In September 2012 the International Atomic Energy Agency (IAEA) expected seven newcomer countries to launch nuclear programs in the near term. It did not name these, but Lithuania, UAE, Turkey, Belarus, Vietnam, Poland, and Bangladesh appear likely candidates. Others had stepped back from commitment, needed more time to set up infrastructure, or did not have credible finance.

See also WNA paper Emerging Nuclear Energy Countries.

Other nuclear reactors

In addition to commercial nuclear power plants, there are about 245 research reactors operating, in 55 countries, with more under construction. These have many uses including research and the production of medical and industrial isotopes, as well as for training.

The use of reactors for marine propulsion is mostly confined to the major navies where it has played an important role for five decades, providing power for submarines and large surface vessels.
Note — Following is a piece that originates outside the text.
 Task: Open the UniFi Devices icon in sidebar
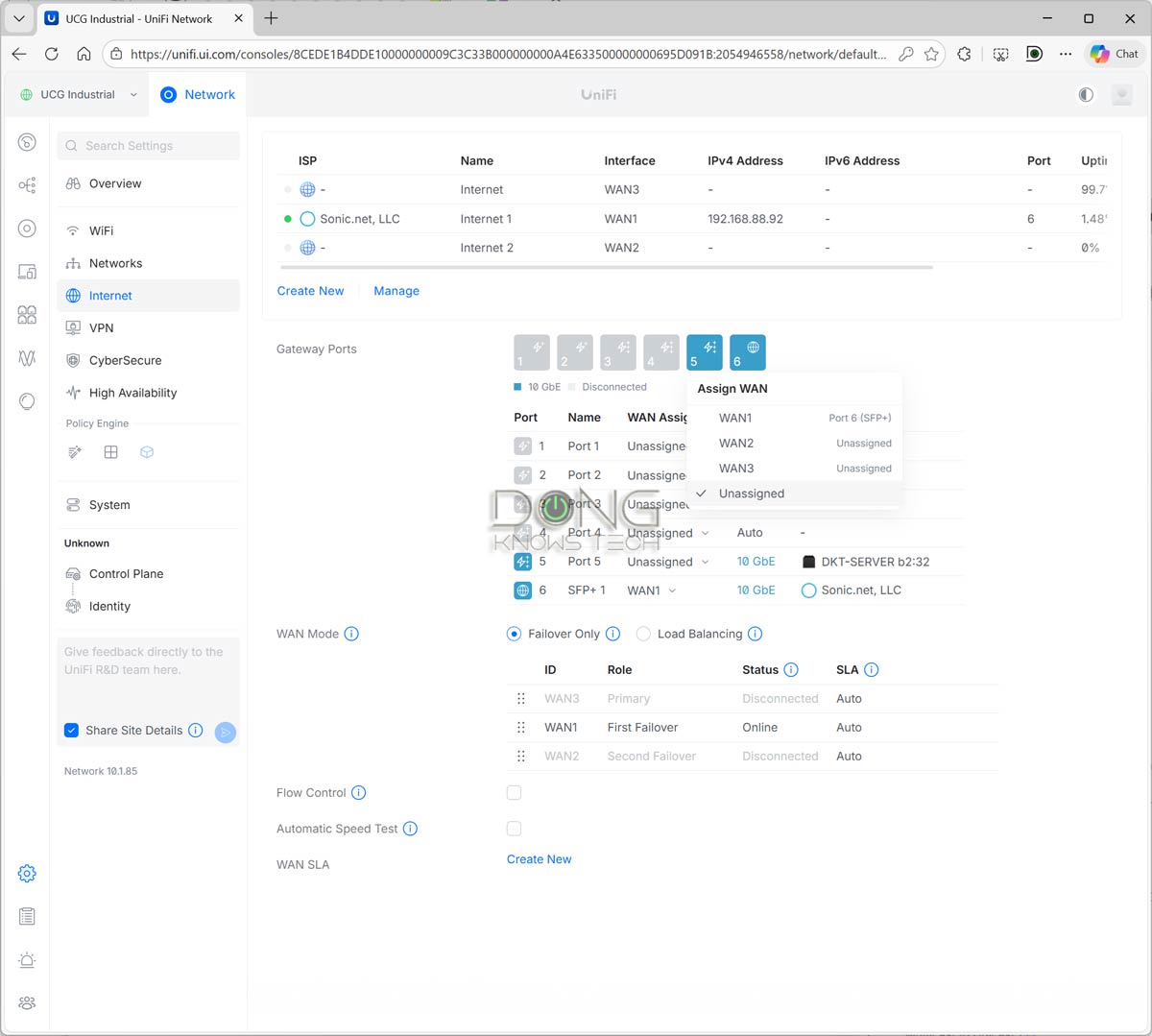[26, 229]
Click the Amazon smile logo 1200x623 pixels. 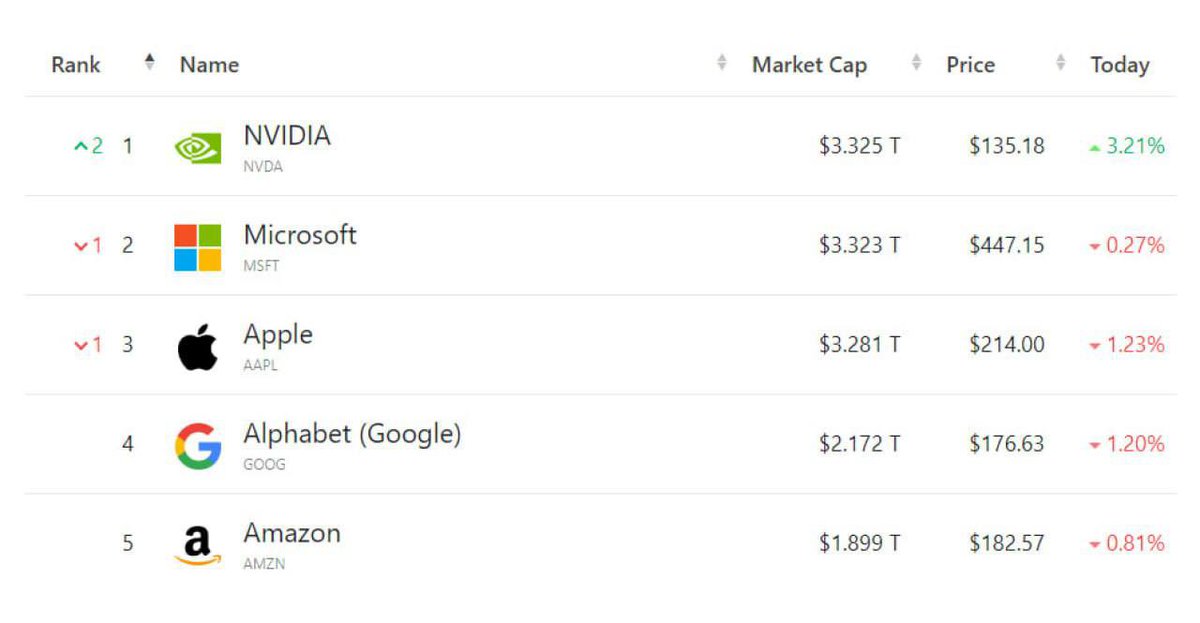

At least 140 ships, mostly submarines, are propelled by some 180 nuclear reactors and over 13,000 reactor-years of experience has been gained with marine reactors. Russia and the USA have decommissioned many of their nuclear submarines from the Cold War era.

Russia also operates a fleet of six large nuclear-powered icebreakers and a 62,000 tonne cargo ship. It is also completing a floating nuclear power plant with two 40 MWe reactors for use in remote regions.

Nuclear Generation by Country 2013 bar graph


Note: Taipower used nuclear energy to generate 16% of electricity on the island of Taiwan in 2014.